My genius plan for the economy
The British economy is a complex thing!
At the end of April I blogged about my new project – refurbishing our apartment in Apperley Bridge ready for us to move in. Being project manager and customer has taught me many things about running projects (largely – don’t try being PM and customer at the same time). With this insight, I feel uniquely positioned to comment on a couple of recent news stories.
If news reports are to be believed, both the Palace of Westminster and Buckingham Palace are in desperate need of repairs. I say believed because my in depth research (a quick trawl of Google) reveals that the cost for the former could be £3bn (BBC and Telegraph), £6bn (Mirror), £7bn (ITV) or £7.1 bn (Telegraph again!). The Daily Mail quoted £3bn – they may have off-shored the work.
With the contacts made on this project (carpets supplied and fitted by Connaught Carpets), I reckon we could land the Westminster job for a lot less than £7bn but it could take a while as the painter has got several jobs booked already. Buckingham Palace is difficult to quote for as I am not sure what damage the dogs will have done.
In the build up to today’s budget there was a lot of talk about spreading any economic growth so that the north will benefit. Obviously, when government ministers talk about the north they mean the band between Islington and Watford. Being a Yorkshireman, I can see further than that. So, how about this for an alternative. Let’s move the whole lot – government and monarchy, to Yorkshire.

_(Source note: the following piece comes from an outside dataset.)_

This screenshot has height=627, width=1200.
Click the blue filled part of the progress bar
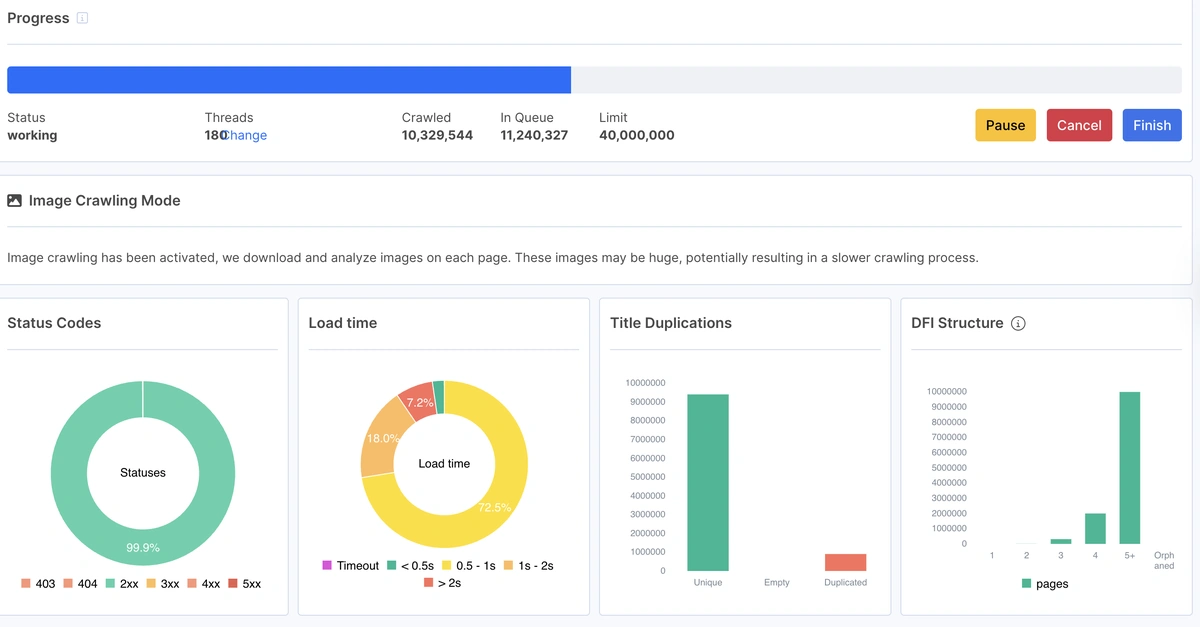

The economic benefits alone should clinch the deal. Instead of spending £7bn repairing the Palace of Westminster, we could sell the whole lot to Disney. Given the cost of property round there, river views, access to trains etc.the site must be worth a bob or two. I would guess at £10bn flooding into the nation’s coffers. They could then pick up the tab for any repairs and we could insist on using local firms for the job. At that point we are at least £17bn in profit with all that income for the builders waiting to be taxed. But it doesn’t end there because, by moving all of the MPs to Yorkshire, the country would only be paying a fraction of the current levels of expenses to allow the rental of second homes. In fact, they could be integrated into large council estates. I dare say living in Gipton or Harehills would keep the Tories on their toes. The Lib Dems could rent a couple of terrace houses and all live together like The Beatles in Help!
Now, here’s the best bit. Where would the Houses of Parliament be? Obvious – The City Varieties in Leeds. It has a history of stand up comedy and dressing up in costumes.
The speaker could work in the style of the late Leonard Sachs, in fact, he already does. (Kids – ask your mum.) Now, the capacity is a bit low – less than 500 seats. However, the only time when they all turn up is the first day of term and the new boys can always stand on the stage. We could then tell them that it is tradition for the newcomers to sing a song and get the first round in at Whitelocks – genius. Within a couple of days we would be down to a dozen or so turning up for debates and these could be adjourned to the White Swan next door.
The PM’s audience with the Queen would be easy enough as we have a nice apartment for rent which would suit a semi retired couple nicely. It is all on one level so no need for a stair lift and, from the 18th floor you can look down on your kingdom easily enough (handy for the train and Harvey Nichs
too). The dogs could be a problem but I’m sure we could increase the bond and work something out.
The only down side to the plan would be 650 MPs cluttering up the bars and restaurants of Leeds. Come to think of it – probably best to forget it and me and the boys will start the refurbishment a week on Monday (with a delay before we can start the painting of course).